Masalah Pemicu Urbanisasi

Indonesia merupakan Negara berkembang, salah satu faktor terjadinya urbanisasi ialah dikarenakan masalah ekonomi. Dengan alasan untuk meningkatkan perekonomian masyarakat. Masyarakat melakukan perpindahan dari satu daerah ke daerah lain lain yang mampu dianggap menyediakan sumber-sumber perekonomian yang baik.

Kejadian ini biasanya dilakukan oleh masyarakat pedesaan yang melakukan migrasi ke perkotaan. Khususnya perkotaan yang dalam bayangan mereka beranggapan bahwa di kota mereka akan mendapatkan perekonomian yang stabil. Dan menyediakan lapangan pekerjaan yang luas dan beraneka ragam.

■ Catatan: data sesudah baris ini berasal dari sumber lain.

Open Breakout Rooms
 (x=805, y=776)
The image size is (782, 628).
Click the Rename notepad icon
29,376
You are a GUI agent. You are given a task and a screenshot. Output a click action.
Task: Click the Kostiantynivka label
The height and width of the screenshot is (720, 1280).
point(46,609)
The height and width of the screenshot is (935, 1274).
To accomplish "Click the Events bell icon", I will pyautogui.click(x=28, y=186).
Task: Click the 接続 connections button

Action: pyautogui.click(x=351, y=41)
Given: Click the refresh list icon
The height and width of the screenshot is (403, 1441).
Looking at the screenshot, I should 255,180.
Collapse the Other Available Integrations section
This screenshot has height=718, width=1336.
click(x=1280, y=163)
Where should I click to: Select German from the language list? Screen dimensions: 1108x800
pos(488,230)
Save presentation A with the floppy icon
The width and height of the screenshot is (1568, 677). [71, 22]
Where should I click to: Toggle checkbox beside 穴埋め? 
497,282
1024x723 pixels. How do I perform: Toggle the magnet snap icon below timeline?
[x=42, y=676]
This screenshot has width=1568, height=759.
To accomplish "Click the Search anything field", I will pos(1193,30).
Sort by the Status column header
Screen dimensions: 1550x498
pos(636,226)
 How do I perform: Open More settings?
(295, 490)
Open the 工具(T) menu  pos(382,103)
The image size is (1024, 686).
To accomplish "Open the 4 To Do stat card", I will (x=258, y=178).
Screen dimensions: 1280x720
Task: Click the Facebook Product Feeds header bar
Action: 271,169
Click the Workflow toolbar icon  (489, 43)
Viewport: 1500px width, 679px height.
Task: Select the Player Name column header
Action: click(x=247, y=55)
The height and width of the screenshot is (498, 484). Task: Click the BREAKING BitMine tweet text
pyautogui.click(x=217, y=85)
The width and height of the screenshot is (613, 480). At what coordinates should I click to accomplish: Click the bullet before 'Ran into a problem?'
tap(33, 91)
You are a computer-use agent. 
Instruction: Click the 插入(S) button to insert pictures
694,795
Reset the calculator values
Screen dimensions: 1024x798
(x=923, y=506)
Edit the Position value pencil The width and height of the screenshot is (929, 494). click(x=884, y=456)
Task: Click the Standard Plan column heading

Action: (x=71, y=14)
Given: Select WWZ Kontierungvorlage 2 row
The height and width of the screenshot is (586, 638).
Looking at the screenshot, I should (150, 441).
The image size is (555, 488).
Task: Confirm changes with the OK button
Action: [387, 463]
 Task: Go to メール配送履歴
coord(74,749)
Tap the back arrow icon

Dalam anggapan mereka tidak keliru, karena di kota besar memang menyediakan lapangan pekerjaan yang banyak dan beragam. Namun akan menjadi keliru jika mereka masih menganggap mudah untuk mengakses ragam pekerjaan yang disediakan oleh kota-kota besar, terlebih lagi pekerjaan yang membutuhkan keahlian khusus. Tentu saja mereka tidak akan mempertimbangkan hal ini, dan pada akhirnya merekapun melakukan migrasi besar-besaran dengan hanya bermodakan “nekat”. Tidak ada modal keahlian maupun modal finansial yang mereka miliki sebagai langkah untuk bertahan di perkotaan dengan kehidupan yang serba modern, heterogen dan individualistis.

Di dalam pasal 27 ayat 2 menegaskan bahwasannya urbanisasi memang bukanlah termasuk tindakan yang melanggar aturan merujuk bahwa Indonesia adalah Negara kesatuan yang membebaskan persebaran warganya. Karena itu adalah hak setiap warga negaranya untuk mencari penghidupan yang layak dimanapun tempatnya.

Dalam hal ini menimbulkan ledakan penduduk yang menimbulkan banyak permasalahan sosial., ekonomi, kesehatan, tata ruang dan permasalahn-permasalahan lainnya yang muncul seiiring maraknya urbanisasi masyarakat desa dengan latar belakang sosio-kultural yang berbeda-beda.

Contoh di Indonesia yang menjadi bayangan setiap warga Negara untuk hidup yang layak ialah Jakarta, dimana tingkat urbanisasi begitu besar dalam setiap tahunnya, dan berakhir kepada tingkat kepadatan penduduk yang begitu tinggi. Di dalam kondisi ini tentunya menimbulkan banyak permasalahan perkotaan yang begitu sulit terpecahkan. Di antaranya yang sering banyak dibahas adalah persoalan transportasi yang menimbulkan kemacetan lalu-lintas kota, selain itu persoalan tingginya kriminalitas, permasalahan tata ruang, di mana banyak ditemui slum area (pemukiman kumuh), sampah yang menumpuk di kanal-kanal kota dan pada akhirnya menjadi pemicu banjir, dan masih banyak permasalahan-permasalahan lainnya. Para pendatang pada umumnya tidak membekalinya dengan keterampilan yang khusus pada dirinya, hanya bermodalkan nekat mereka hidup di kota kluntang klantung dan akhirnya menyebebkan kejahatan, seperti merampok, dan membuat kriminalitas lainnya.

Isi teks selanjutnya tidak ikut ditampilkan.